“Hidden residues” is a term we use to refer to residues that are difficult to see under standard facility lighting and conditions, as well as those that cannot be visibly detected at all. It's important to be aware of the potential for creating these types of residues and to have a cleaning program that effectively addresses them in order to ensure that problems do not occur in the future.
Residues that remain undetected can result in failures on swab and rinse water testing. In addition, any residue that is missed can become a food source for microbes. These problems become compounded when these products build-up over subsequent batches trapping pigments and contaminants from the new product batches. All of these scenarios can result in contamination, the need to reclean, and the potential loss of production batches.
Use of a proper detergent and cleaning process can ensure that these hidden residues are broken down and effectively removed from the equipment train. However, it is difficult to know if a cleaning product and application are successful if failures cannot be effectively seen.
Dober has employed several strategies to detect hidden residues and ensure their removal.

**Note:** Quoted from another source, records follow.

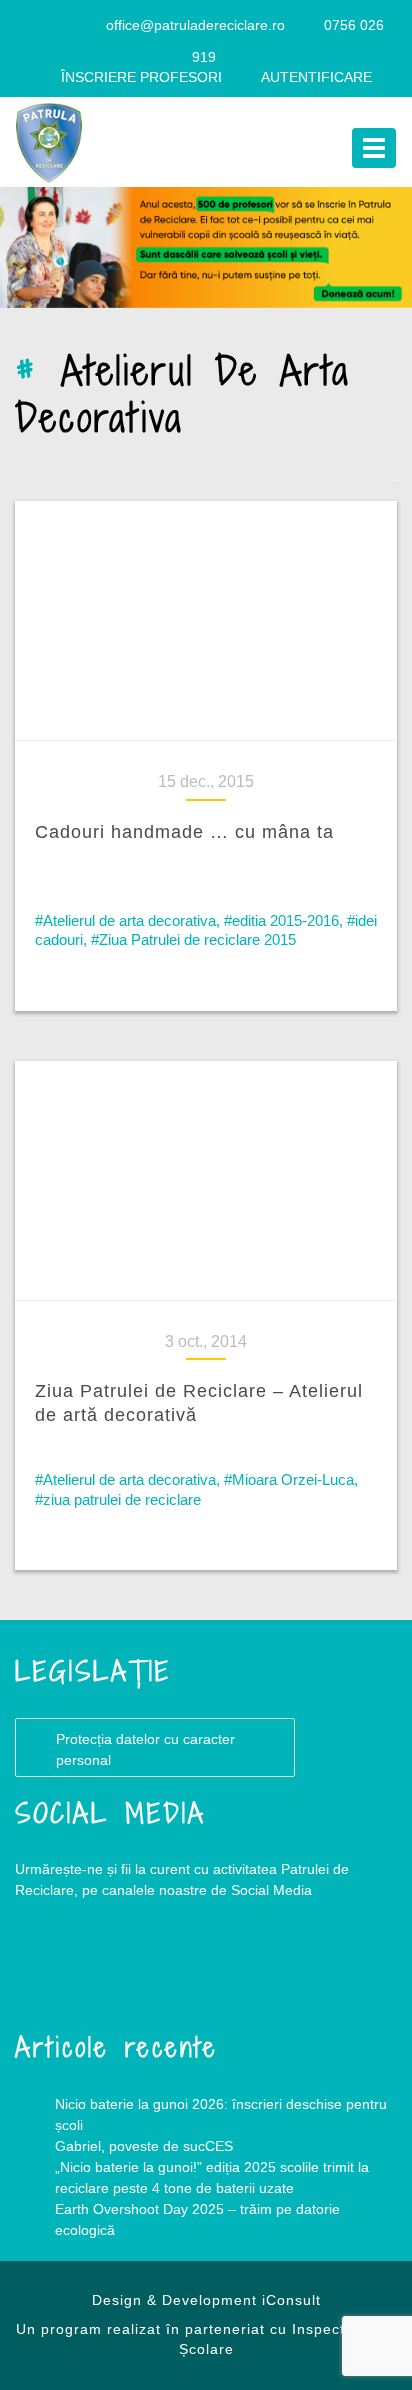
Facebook (55, 1971)
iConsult (291, 2300)
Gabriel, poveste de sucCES (144, 2146)
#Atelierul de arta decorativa (125, 920)
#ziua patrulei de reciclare (118, 1499)
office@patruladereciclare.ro (195, 25)
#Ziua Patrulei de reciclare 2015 (193, 939)
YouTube (135, 1971)
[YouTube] (82, 25)
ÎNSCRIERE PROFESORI (141, 77)
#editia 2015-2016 (281, 920)
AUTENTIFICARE (316, 77)
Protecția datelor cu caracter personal (145, 1749)
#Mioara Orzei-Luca (289, 1479)
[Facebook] (43, 25)
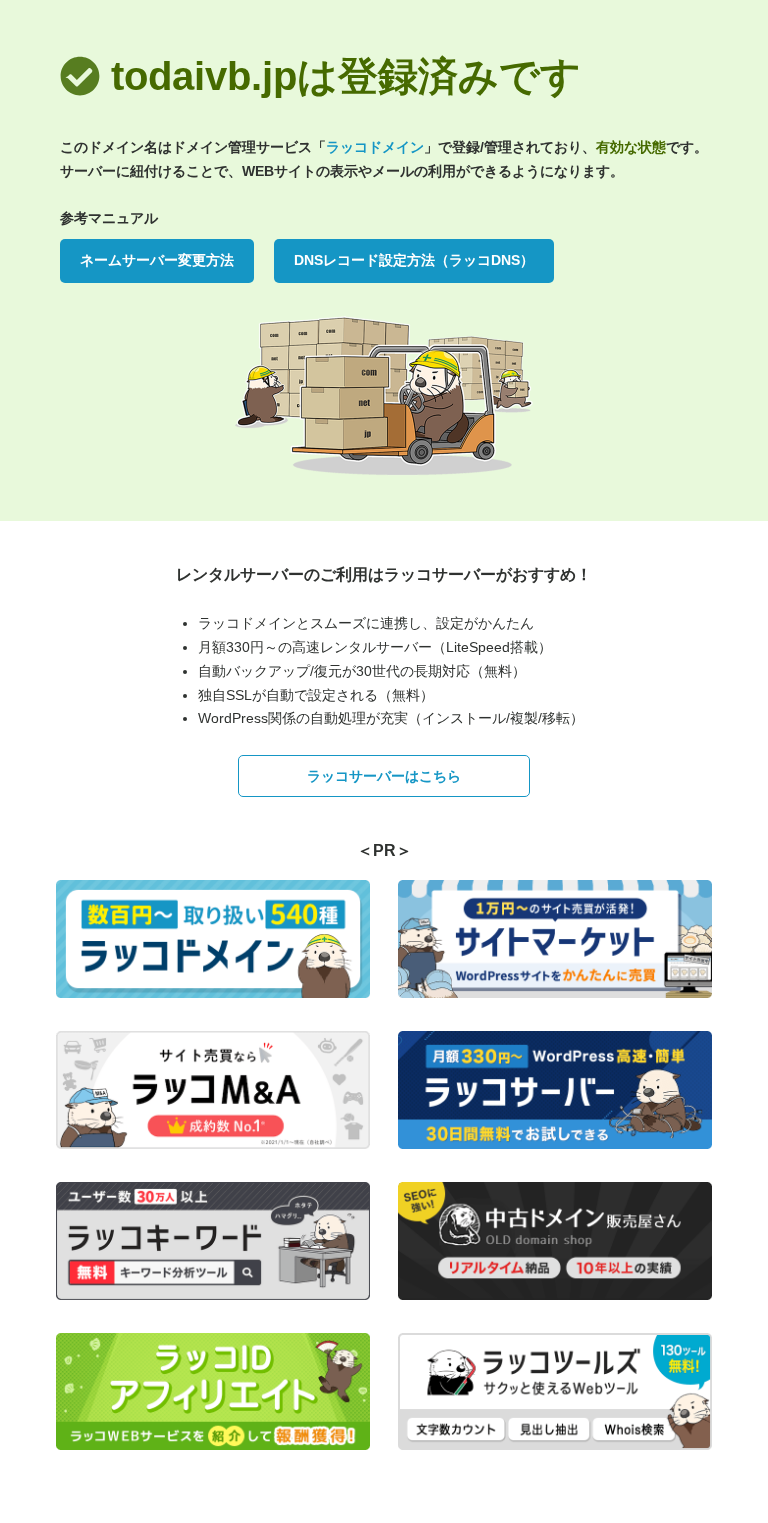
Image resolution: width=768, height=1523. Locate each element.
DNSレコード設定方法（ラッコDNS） (414, 260)
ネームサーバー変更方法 (157, 260)
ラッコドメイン (375, 147)
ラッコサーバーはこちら (384, 776)
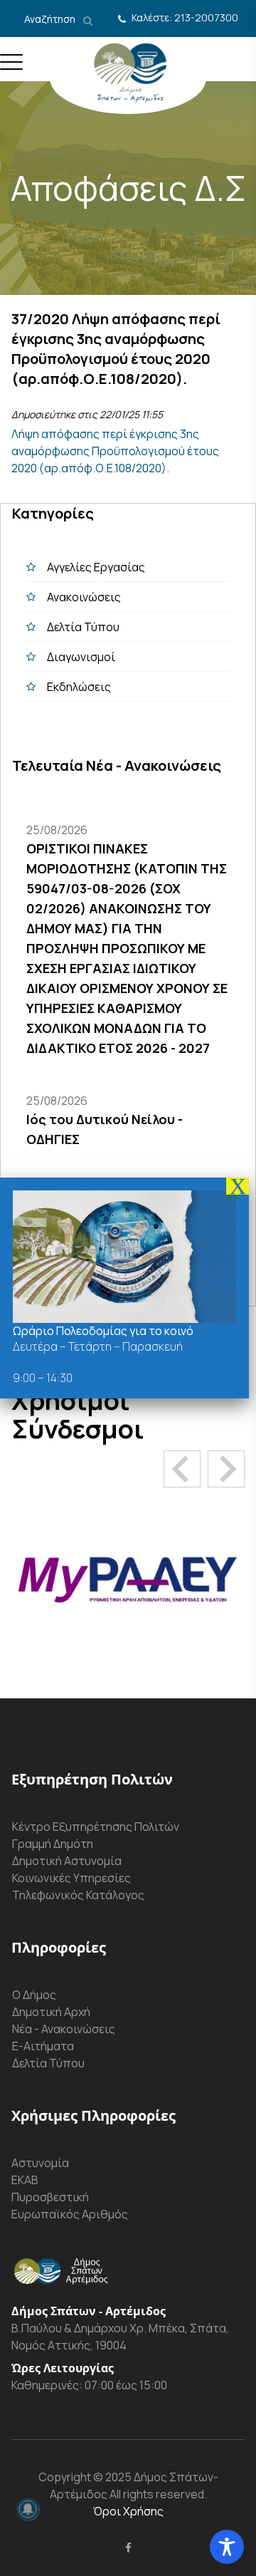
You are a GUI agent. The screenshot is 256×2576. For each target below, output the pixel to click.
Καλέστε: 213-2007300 (185, 17)
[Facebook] (128, 2547)
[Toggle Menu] (11, 67)
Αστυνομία (40, 2163)
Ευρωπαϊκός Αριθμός (69, 2214)
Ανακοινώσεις (84, 597)
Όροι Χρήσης (128, 2511)
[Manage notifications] (27, 2509)
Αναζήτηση (51, 19)
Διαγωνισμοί (81, 657)
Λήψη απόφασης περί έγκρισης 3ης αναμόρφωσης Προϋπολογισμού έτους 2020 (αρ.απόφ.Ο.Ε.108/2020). (115, 451)
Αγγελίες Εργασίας (96, 567)
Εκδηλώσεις (79, 687)
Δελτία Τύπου (83, 627)
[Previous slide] (182, 1468)
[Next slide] (226, 1468)
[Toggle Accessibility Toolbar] (226, 2546)
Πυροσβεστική (50, 2197)
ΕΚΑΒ (24, 2180)
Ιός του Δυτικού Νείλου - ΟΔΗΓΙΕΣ (104, 1129)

Example 1: Faint Particulate and Hazes
Soils that contain pigments and other insoluble solids can leave behind faint particulate and hazes. Due to the large scale and complex design of production equipment, there can be areas that are very difficult to see, especially under standard fluorescent facility lighting. When faint residues are combined with these conditions, there is the possibility of overlooking visual failures.

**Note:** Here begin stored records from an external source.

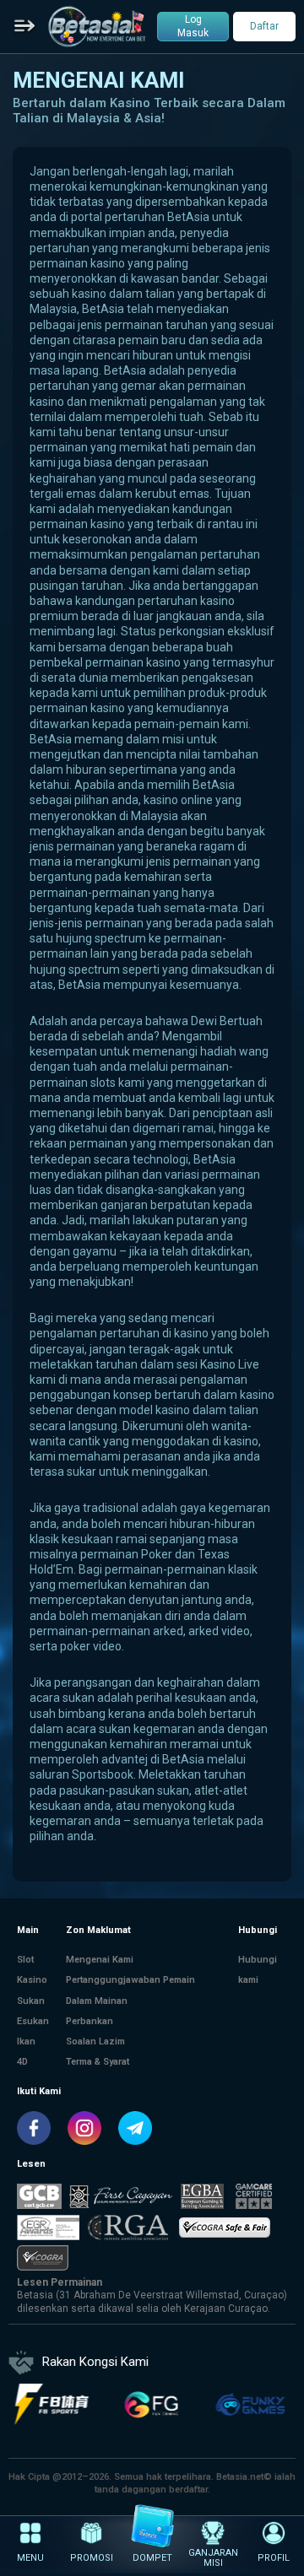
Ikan (26, 2041)
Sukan (31, 2000)
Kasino (32, 1979)
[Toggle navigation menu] (24, 27)
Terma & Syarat (97, 2061)
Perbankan (89, 2021)
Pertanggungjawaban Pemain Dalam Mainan (130, 1990)
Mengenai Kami (99, 1959)
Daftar (264, 26)
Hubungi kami (257, 1969)
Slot (25, 1959)
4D (22, 2061)
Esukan (33, 2021)
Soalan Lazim (95, 2041)
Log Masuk (193, 26)
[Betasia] (97, 26)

At Dober, we inspect our test surfaces under both standard fluorescent lighting as well as with a 50-watt Halogen light. This more intense light source can make hazes and faint particulate stand out, becoming much more visible. The coupon in the video contained a mineral sunscreen residue. When removed from the cleaning solution it appears clean until the surface is dried and viewed under a stronger light source.
The photos below show a similar stainless steel coupon that was soiled with a pigmented cosmetic foundation. An ineffective cleaning process was performed, leaving behind residues. The photo on the left represents inspection under typical fluorescent laboratory lighting. The residue is visible but very faint. The photo on the right shows the same coupon under a 50W halogen lamp. The hazy residue becomes much more pronounced under the high-intensity light source.

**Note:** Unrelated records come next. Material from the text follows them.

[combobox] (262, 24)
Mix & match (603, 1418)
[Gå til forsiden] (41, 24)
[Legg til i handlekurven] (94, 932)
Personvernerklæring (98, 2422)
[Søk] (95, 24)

Dober has achieved successful cleaning of pigmented hazes using the following detergents:
Chematic 422, Chematic 722, Chematic 630, Chematic 1 and Chematic 640.
Example 2: Hydrophilic Gel Layers
Viscosity modifiers, such as carbomers, celluloses, and xanthan gum can swell, creating a hydrophilic layer that is difficult for detergents to penetrate and making removal less effective. When hydrated, a thickened “gel layer” becomes visible. However, when these residues dry, the only evidence is a faint tan residue or no residue at all. Because of this, when evaluating detergents on soils that contain these components, Dober looks for swelling during the final rise step and also uses offset lighting to look for faint tan residues.
The photos below show a coupon soiled with a haircare product that has been thickened using a carbomer. After cleaning, the hydrophilic gel layer is only visible when the surface is wet. Once dry, the residue can no longer be seen. After several repetitions of soiling and cleaning the same surface with an ineffective detergent, the residue builds up and becomes visible.
Dober has achieved successful cleaning of hydrophilic gel layers using the following detergents:
Chematic 640, Chematic 670, Chematic 630 and Chematic 25.
Example 3: Invisible Films
Certain celluloses and polymers can leave behind thin, transparent films that are practically invisible to the naked eye. They do not swell like the hydrophilic gel layers and they often go overlooked until microbial or carryover failures occur. During work with these residues, the Dober lab has found that these films can become visible in the presence of steam condensation. While this may not be practical in a large-scale field application, it has proven to be a valuable detection method when evaluating detergents for complete removal in a lab setting.
The photos below show a coupon soiled with a liquid oral suspension containing sodium carboxymethylcellulose. When cleaned with an ineffective detergent, the residue cannot be seen once the surface is dry. However, when placed in the presence of steam condensation, the film becomes visible.
Dober has achieved successful cleaning of invisible films using the following detergents:
Chematic 640, Chematic 670, Chematic 670LF and Chematic 9250.
In summary, it may be difficult to determine if your cleaning process is successful when dealing with hidden residues. Cleaning experts at Dober are aware of the potential for certain products to form residuals that are challenging to detect. This awareness combined with the detection techniques outlined above allows Dober to ensure that we are recommending a detergent and cleaning process that completely and consistently removes any residuals. This results in increased cleaning efficiency and avoids problems from occurring after subsequent batch production.